GIS operates on many levels. On the most basic level, geographic information systems technology is used as computer cartography, that is for straight forward mapping. The real power of GIS is through using spatial and statistical methods to analyze attribute and geographic information. The end result of the analysis can be derivative information, interpolated information or prioritized information.
GIS Versus Geospatial
There is an increasing trend to use the term geospatial instead of GIS. What is the difference between geospatial and GIS? Although some may use the terms interchangeably, there is a distinct difference between the two in that GIS refers more narrowly to the traditional definition of using layers of geographic data to produce spatial analysis and derivative maps. Geospatial is more broadly use to refer to all technologies and applications of geographic data. For example, popular social media sites such as Foursquare and Facebook use “check-ins” that allow their users the ability to geographically tag their statuses. While those applications are considered to be geospatial, they don’t fall underneath the stricter definition of what makes up a geographic information system. More: What’s is the Difference Between GIS and Geospatial?

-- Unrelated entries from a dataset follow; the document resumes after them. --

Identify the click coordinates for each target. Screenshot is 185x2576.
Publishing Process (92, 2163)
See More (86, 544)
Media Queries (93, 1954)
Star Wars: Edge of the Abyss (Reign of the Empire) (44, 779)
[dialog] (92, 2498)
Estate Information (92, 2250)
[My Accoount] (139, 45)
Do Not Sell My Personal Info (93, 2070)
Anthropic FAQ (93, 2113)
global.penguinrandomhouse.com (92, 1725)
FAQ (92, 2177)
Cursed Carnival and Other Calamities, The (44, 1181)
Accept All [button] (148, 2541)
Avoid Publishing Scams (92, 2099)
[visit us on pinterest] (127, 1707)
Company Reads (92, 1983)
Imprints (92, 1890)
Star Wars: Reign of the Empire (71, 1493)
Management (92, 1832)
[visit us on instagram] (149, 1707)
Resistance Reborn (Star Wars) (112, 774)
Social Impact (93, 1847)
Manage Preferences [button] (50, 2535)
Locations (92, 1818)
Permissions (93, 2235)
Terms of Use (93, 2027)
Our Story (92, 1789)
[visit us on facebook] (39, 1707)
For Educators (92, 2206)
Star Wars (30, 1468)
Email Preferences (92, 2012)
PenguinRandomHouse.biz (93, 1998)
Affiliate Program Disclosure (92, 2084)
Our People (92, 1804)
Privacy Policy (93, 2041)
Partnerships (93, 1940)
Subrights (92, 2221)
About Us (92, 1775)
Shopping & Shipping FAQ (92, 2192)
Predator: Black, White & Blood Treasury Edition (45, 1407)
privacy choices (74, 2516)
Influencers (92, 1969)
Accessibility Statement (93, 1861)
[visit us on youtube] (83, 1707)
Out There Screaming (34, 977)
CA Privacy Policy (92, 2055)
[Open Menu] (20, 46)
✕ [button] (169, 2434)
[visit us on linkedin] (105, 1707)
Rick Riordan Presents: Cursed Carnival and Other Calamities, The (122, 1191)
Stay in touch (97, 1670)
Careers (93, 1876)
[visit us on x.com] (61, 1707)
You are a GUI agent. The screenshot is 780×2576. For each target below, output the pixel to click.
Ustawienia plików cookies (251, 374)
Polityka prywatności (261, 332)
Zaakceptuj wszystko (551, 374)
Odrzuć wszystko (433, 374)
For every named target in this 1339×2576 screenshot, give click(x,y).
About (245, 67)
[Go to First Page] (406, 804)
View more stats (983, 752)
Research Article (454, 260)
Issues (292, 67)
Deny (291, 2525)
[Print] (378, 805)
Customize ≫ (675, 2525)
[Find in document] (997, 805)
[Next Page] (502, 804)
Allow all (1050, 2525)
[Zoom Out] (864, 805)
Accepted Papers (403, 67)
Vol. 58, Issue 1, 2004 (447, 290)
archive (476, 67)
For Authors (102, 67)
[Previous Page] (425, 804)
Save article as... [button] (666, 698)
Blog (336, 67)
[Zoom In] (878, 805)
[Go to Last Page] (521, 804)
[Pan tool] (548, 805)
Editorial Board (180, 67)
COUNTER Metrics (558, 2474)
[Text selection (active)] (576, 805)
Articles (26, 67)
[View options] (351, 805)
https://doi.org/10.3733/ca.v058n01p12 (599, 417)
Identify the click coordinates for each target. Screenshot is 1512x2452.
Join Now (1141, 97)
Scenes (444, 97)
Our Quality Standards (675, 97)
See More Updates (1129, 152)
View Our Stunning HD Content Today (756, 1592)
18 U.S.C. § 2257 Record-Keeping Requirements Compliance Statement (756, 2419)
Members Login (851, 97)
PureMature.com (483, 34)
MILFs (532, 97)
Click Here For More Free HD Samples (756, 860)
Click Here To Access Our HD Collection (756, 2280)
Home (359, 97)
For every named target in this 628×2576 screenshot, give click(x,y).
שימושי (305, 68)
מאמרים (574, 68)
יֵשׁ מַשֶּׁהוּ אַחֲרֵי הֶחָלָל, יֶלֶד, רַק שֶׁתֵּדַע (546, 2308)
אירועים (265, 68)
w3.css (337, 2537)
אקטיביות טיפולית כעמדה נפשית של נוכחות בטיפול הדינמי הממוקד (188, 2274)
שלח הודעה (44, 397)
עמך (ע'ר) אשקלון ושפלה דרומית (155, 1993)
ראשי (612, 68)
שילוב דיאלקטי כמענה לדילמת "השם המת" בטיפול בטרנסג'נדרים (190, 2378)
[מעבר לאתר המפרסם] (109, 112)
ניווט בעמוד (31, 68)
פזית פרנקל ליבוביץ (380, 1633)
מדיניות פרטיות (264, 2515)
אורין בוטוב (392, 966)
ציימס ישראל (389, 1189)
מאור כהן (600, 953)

Other quotes to answer “What is GIS?”
“In the strictest sense, a GIS is a computer system capable of assembling, storing, manipulating, and displaying geographically referenced information, i.e. data identified according to their locations. Practitioners also regard the total GIS as including operating personnel and the data that go into the system.” ~ USGS“
A geographic information system (GIS) is a computer-based tool for mapping and analyzing things that exist and events that happen on earth. GIS technology integrates common database operations such as query and statistical analysis with the unique visualization and geographic analysis benefits offered by maps.” ~ ESRI
“GIS is an integrated system of computer hardware, software, and trained personnel linking topographic, demographic, utility, facility, image and other resource data that is geographically referenced.” ~ NASA
“A geographic information system is a special case of information systems where the database consists of observations on spatially distributed features, activities or events, which are definable in space as points, lines, or areas. A geographic information system manipulates data about these points, lines, and areas to retrieve data for ad hoc queries and analyses” (Kenneth Dueker,Portland State University, 1979).
GIS has already affected most of us in some way without us even realizing it. If you’ve ever using an Internet mapping program to find directions, congratulations, you’ve personally used GIS. The new supermarket chain on the corner was probably located using GIS to determine the most effective place to meet customer demand.